■ **Testo in esame**:
Credibilità della narrazione evangelica
Su quali motivi di credibilità possiamo contare per affermare la verità dei fatti narrati?
Diciamo anzitutto che i racconti evangelici dei miracoli sono il frutto di una testimonianza diretta, scritti a breve distanza dagli avvenimenti.
Il linguaggio è semplice e immediato, racconta i fatti con sobrietà e senza voler solleticare la fantasia o il gusto per il meraviglioso.
Gli eventi prodigiosi non sono massi erratici estranei alla narrazione, ma al contrario perfettamente inseriti e connessi ad essa, alle vicende e agli insegnamenti del Protagonista. Tanto è vero che la critica razionalista che ha tentato di epurare i vangeli dai miracoli ha poi dovuto riconoscere che eliminando quelle parti i testi risultano sconnessi, la narrazione si disgrega e perde la sua logica interna.
Gesù compie i suoi miracoli pubblicamente, davanti a discepoli e nemici, a giudei e pagani; e nelle condizioni più sfavorevoli per un presunto illusionista, cioè in spazi aperti e senza ausilio di alcuno strumento, non in ambienti riservati o con allestimenti scenici particolari.
Non meno importante è la testimonianza degli stessi nemici di Gesù: «I farisei dicevano: è per mezzo del principe dei demoni che egli scaccia i demoni» (Mt 9,34); dunque non negano i miracoli, ma cercano di spiegarli in modo per loro vantaggioso. È evidente che se avessero potuto negarli impunemente ne avrebbero subito approfittato: questo significa che la notorietà dei fatti era tale da non poter essere assolutamente sminuita. Sulla scia di tale involontaria testimonianza, successivamente anche il Talmud e la Mishnah (testi di commento alla Scrittura) riprendono la medesima tesi, fornendoci così una preziosa attestazione extra evangelica, pienamente coincidente.
Aveva forse Gesù delle conoscenze mediche o psichiatriche fuori del comune per il suo tempo, che gli permettevano di guarire le malattie del corpo e dello spirito? Certamente no, poiché non si vede dove avrebbe potuto acquisirle; ma anche ammesso che fosse così, come spiegare che tali guarigioni avvengano senza aver prima fatto uno studio accurato dei sintomi, senza una diagnosi, senza l’ausilio di alcun strumento tecnico o psicologico? Come ammettere che un uomo che ha fatto il semplice artigiano per trent’anni, improvvisamente sia in grado di guarire ogni sorta di malattia e di lesione organica immediatamente e alle volte addirittura
a distanza, di risuscitare i morti, di dominare le forze della natura, quando nulla di tutto questo è possibile neppure oggi, ai grandi luminari della scienza moderna, con tutti gli strumenti che questa mette a loro disposizione?
Davanti a questa domanda ecco che gli avversari di Gesù ripiegano accusandolo di commercio col demonio, risposta risibile, data l’innegabile eccelsa santità di colui che compie tali opere.

■ **Record estratti**:
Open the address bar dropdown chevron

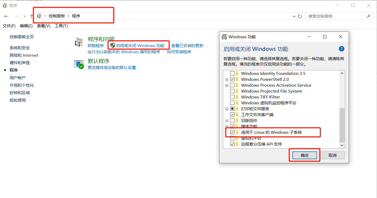pyautogui.click(x=294, y=16)
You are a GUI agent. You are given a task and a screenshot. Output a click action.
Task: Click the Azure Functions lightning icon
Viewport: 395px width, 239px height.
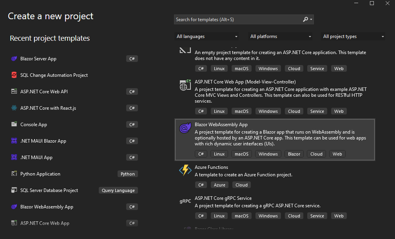coord(185,170)
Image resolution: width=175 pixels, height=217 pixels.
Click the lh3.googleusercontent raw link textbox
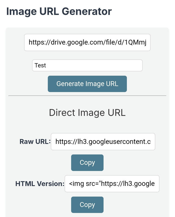(103, 142)
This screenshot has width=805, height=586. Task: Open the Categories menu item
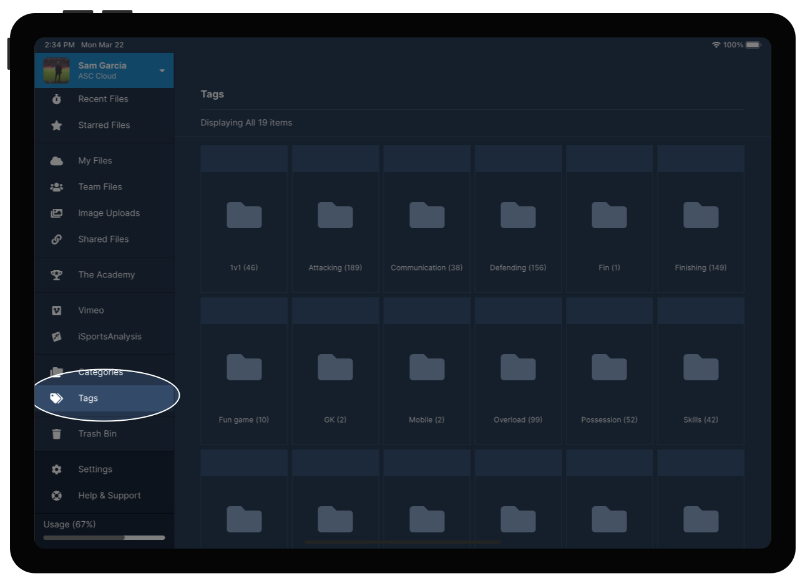tap(100, 372)
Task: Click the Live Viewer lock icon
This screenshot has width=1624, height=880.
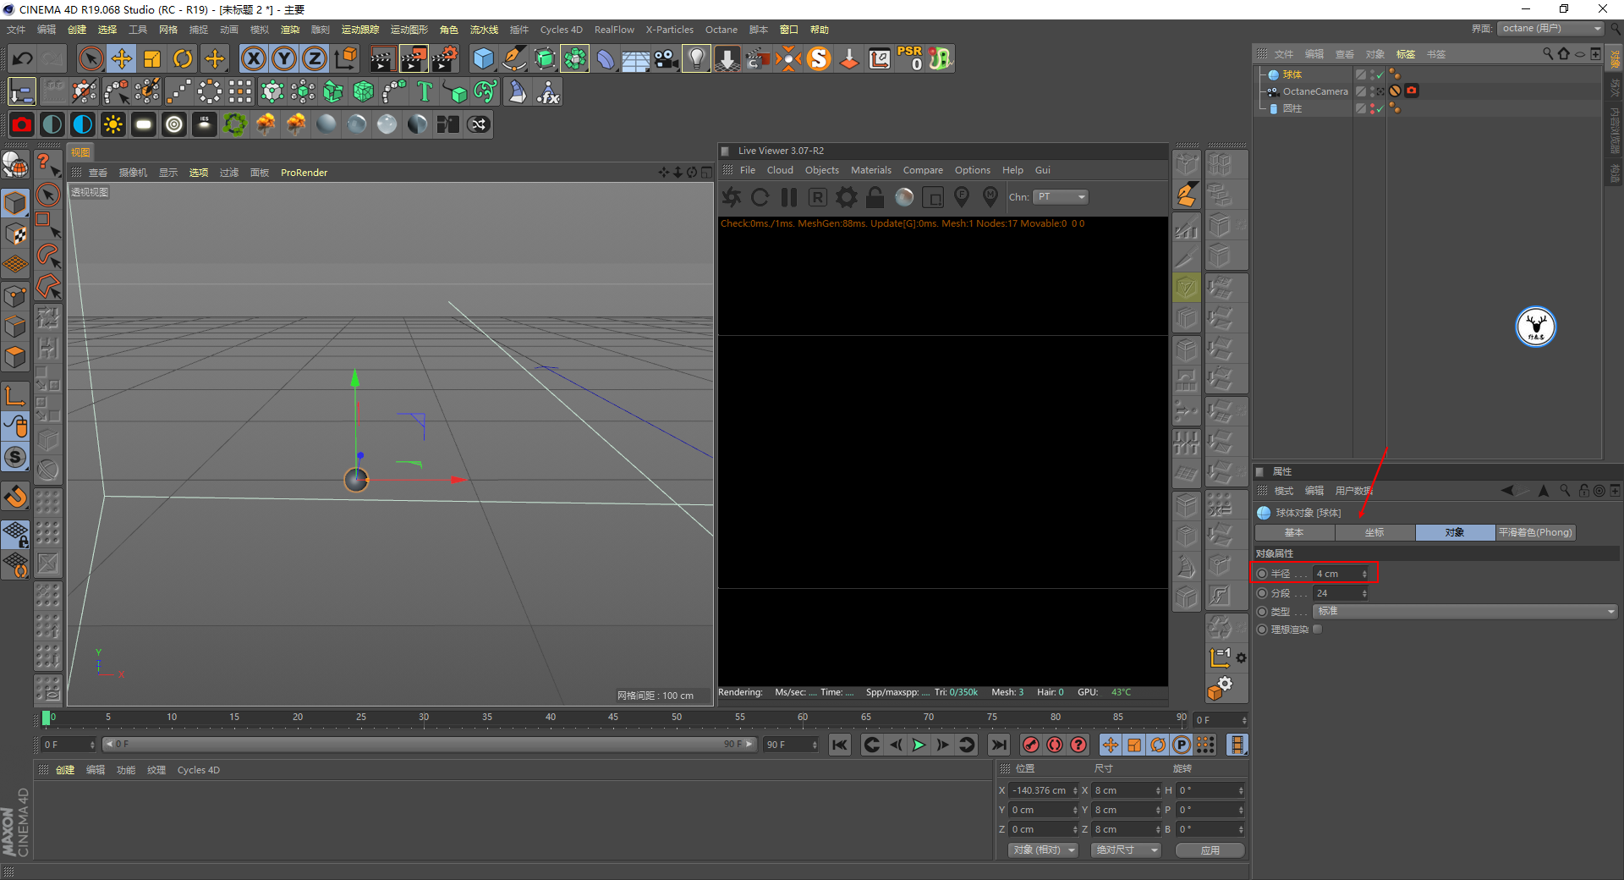Action: click(875, 197)

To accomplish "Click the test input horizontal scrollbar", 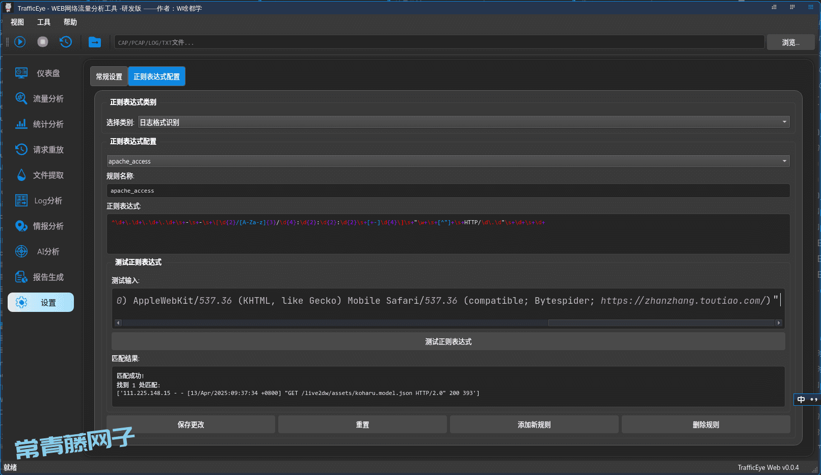I will pos(336,323).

■ **Consegna**: Traduci in inglese questa frase del testo in esame: «Il linguaggio è semplice e immediato, racconta i fatti con sobrietà e senza voler solleticare la fantasia o il gusto per il meraviglioso.» I record provengono da un'altra fonte.

■ **Risposta**: The language is simple and direct; it recounts the facts with restraint and without seeking to tickle the imagination or the taste for the marvelous.